The codebase is surprisingly clean and idiomatic Swift, focusing on clarity and developer experience. The use of protocol abstraction and environment injection aligns with modern SwiftUI patterns, reducing boilerplate and improving code maintainability.

However, this design does introduce some complexity. Setting up the environment and version store correctly requires understanding the protocol and environment injection patterns. For very simple apps or those not using SwiftUI, the library might feel heavyweight or less straightforward.

installation with Swift Package Manager

To use WhatsNewKit, add it to your project via Swift Package Manager. The README provides this snippet:

dependencies: [
    .package(url: "https://github.com/SvenTiigi/WhatsNewKit.git", from: "2.0.0")
]

Alternatively, you can add it directly through Xcode’s Swift Packages interface by searching for “WhatsNewKit”.

basic usage example

Once installed, you define your features per version like this:

struct MyWhatsNewProvider: WhatsNewCollectionProvider {
    var collections: [WhatsNew] {
        [
            WhatsNew(
                version: "2.0.0",
                features: [
                    Feature(title: "New Dark Mode", description: "Experience the app in dark mode."),
                    Feature(title: "Improved Performance", description: "Faster load times and smoother animations.")
                ]
            )
        ]
    }
}

Then you set up the environment and add the sheet modifier:

@main
struct MyApp: App {
    var body: some Scene {
        WindowGroup {
            ContentView()
                .environment(
                    \ .whatsNewEnvironment,
                    WhatsNewEnvironment(
                        versionStore: UserDefaultsVersionStore(),
                        whatsNewProvider: MyWhatsNewProvider()
                    )
                )
                .whatsNewSheet()
        }
    }
}

This setup means the app automatically shows the “what’s new” sheet for any new version the user hasn’t seen yet, using UserDefaults for persistence.

verdict: a pragmatic choice for SwiftUI apps with versioned feature announcements

WhatsNewKit offers a practical, idiomatic way to handle feature announcements in SwiftUI apps, removing the repetitive and error-prone task of manual version checking.
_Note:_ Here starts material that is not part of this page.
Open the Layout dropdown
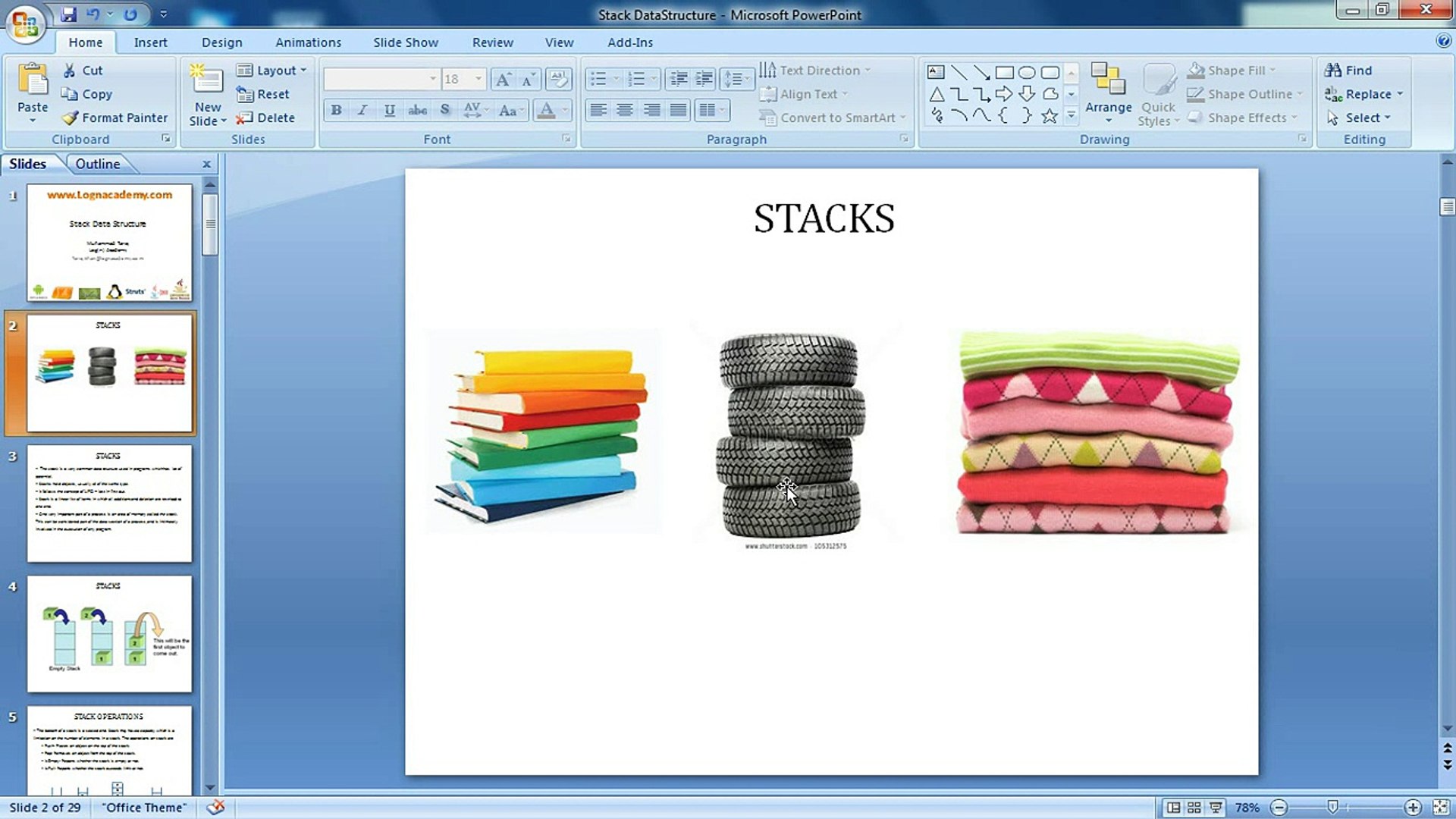click(271, 70)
Its environment-driven automatic presentation is its standout feature, making it easy to integrate and maintain.

The multi-platform and multi-UI-framework support broadens its appeal beyond pure SwiftUI apps, though UIKit and AppKit users might need to handle some integration details themselves.

The protocol-based version store abstraction is a smart design choice that enables customization and synchronization options like iCloud.

The main tradeoff is the added complexity of setting up environment injection and understanding the protocol abstractions, which could be overkill for very simple apps or teams unfamiliar with SwiftUI environment patterns.

If your app needs to present update features cleanly and automatically across Apple platforms and you are comfortable with SwiftUI, WhatsNewKit is worth considering. It builds on solid SwiftUI principles and provides a robust, extensible architecture to handle a common but often overlooked UX detail.